Mean Street: Five Lessons for Financial Panics

Posted by Deal Journal

Baron Rothschild’s adage was to “Buy when there’s blood in the streets.” Mine is “buy when CNBC starts telling you to short the market.”

Last Tuesday, CNBC exhorted its viewers to consider shorting stocks. Jim Cramer followed up a few days later by urging his followers to “sell everything” except commodities stocks.

My gut says these are classic stock market “tells” that signal a contrarian buying opportunity, but I could be wrong. And that is the beauty of a financial panic–and our first lesson.

Lesson #1: Nobody knows where the market bottom is.

It may be hard to believe, but your guess on the stock market bottom is as good as anyone’s. That anyone includes Ben Bernanke, Hank Paulson, Bill Gross, George Soros, Warren Buffett, Lloyd Blankfein and even Jim Cramer.

In six months, the media will dig up some lucky market analyst who made a “remarkably prescient” call and turn them into a hero, a la Elaine Garzarelli, the analyst credited with predicting the Crash of 1987.

Lesson #2: Do not sell into a panic.

Anyone who sold their stocks on Black Monday, Oct. 19, 1987, came to almost immediately regret it. I know I did. I was a junior banker in London and watched the meltdown on our lone department Quotron.

My brain said, “Hang on, hang on.” My wallet said, “Run for your life.” With one phone call, I sold every Fidelity stock fund I had and promptly lost a quarter of my net worth.

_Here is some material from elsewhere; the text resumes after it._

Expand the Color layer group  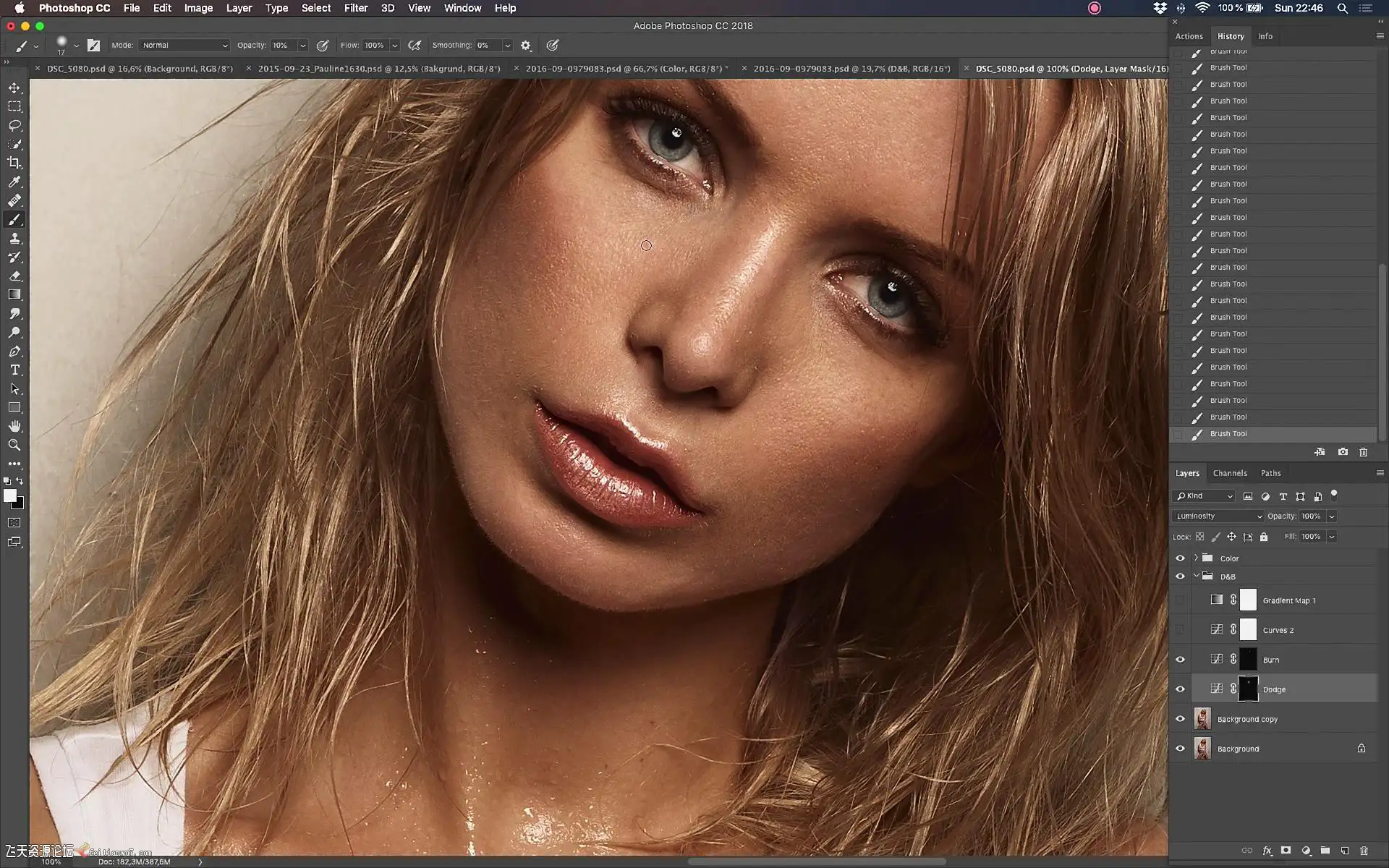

The temptation to panic is primal. Be a man, not a monkey.

Lesson #3: Look forward, not backward.

Does anybody remember how negative sentiment was in October 2002? The S&P 500 was down almost 50% from its record of 2000. The Nasdaq Composite Index was off 75%. I had just returned from 10 years in Europe to run the UBS tech banking group.

What struck me when I first visited Silicon Valley was how negative everyone was. That was because my colleagues and clients saw the world through the distorted prism of the Internet boom. They couldn’t see the tech market getting better in the future, because the tech market couldn’t be any better than it had just been.

The market looks forward, but people like to look backward. A Cisco Systems shareholder that owned the stock at $77 has trouble forgetting that $77 price when the stock falls to $15. In time, it doubled to $30.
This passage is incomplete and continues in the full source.